Though initially seen with suspicion by several residents, Shayda and Mona eventually blend in and feel a sense of security among the other women. Things quickly change, however, when a court grants Hossein unsupervised visitation privileges with Mona once a week, a ruling with which Shayda has no choice but to comply. She harbors no illusions about Hossein, who spouts the obligatory “Believe me, I’m a changed man” line before whisking Mona away for what seems like the longest afternoon of Shayda’s life. As the weeks pass and Hossein learns more about Shayda’s happy life without him, his anger and jealousy grow to the point where his physical abuse returns, prompting Shayda to fear for her daughter’s safety.
Throughout Niasari’s subtly perceptive screenplay, Shayda’s driving motivation is her need for independence to raise and protect her daughter in safety, a goal that is never far from the center of the action. Though the film wrapped production long before the recent civil outbursts in Iran on behalf of women’s rights grabbed the world’s attention, the oppression faced by women in Iran (from being told what they can wear to what they can say in public) is always in the back of our minds when we’re watching Shayda fight to make sure that, in her new life far away from Iran, she can do just that.

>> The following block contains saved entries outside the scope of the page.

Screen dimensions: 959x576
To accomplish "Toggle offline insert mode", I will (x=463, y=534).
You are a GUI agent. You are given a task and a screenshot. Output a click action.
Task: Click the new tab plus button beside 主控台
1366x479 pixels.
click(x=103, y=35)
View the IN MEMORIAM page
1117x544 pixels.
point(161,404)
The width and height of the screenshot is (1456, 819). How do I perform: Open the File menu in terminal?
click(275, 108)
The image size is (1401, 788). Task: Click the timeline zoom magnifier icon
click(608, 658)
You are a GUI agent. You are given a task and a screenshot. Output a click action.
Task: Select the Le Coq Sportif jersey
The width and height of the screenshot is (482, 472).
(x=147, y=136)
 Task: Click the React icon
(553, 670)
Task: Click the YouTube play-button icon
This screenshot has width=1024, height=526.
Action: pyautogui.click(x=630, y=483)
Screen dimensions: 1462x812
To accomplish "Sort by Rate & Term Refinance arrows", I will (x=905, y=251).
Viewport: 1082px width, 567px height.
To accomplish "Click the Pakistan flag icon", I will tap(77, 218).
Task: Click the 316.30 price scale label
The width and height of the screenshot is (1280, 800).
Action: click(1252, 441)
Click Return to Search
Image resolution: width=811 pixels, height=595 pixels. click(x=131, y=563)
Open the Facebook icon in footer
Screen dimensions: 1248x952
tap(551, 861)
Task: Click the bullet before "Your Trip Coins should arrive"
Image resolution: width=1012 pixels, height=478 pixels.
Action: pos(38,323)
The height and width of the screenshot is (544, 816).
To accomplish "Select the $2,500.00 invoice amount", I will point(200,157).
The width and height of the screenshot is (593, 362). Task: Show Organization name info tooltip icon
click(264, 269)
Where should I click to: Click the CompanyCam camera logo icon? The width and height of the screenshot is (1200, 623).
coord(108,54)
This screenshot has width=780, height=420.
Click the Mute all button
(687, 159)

Despite all the outside political forces that lend unexpected layers to the film’s narrative, at its heart, “Shayda” remains most effective as a touching story between a mother and her daughter. The film’s most moving scenes, in fact, are its simplest, with the many interactions between Shadya and Mona never failing to touch our hearts. The characters were all there on the page, but it takes a special chemistry between actors to make some scenes come alive on the screen. For all her young years, Zahednia makes us believe that Amir Ebrahimi’s Shayda is someone she has known and loved all her life.
For Amir Ebrahimi, Shayda is another memorable characterization after her Cannes-winning work in last year’s “Holy Spider.” Perhaps it’s from years of being unable to speak her mind. Still, Shayda uses her eyes to express what she’s feeling throughout much of the film, and Amir Ebrahimi is masterful at using her eyes as tools to provide nuance to any scene. For “Shayda” to work as a film, we must know what the character is thinking, and the actress manages to achieve that and then some.
If Niasari brings together the various storylines that she has fashioned in a more conventional manner than the rest of the film, the climax of “Shayda” is no less powerful. In the end, we are left with the indelible image of a woman who can, at last, take a deep breath and start living life again.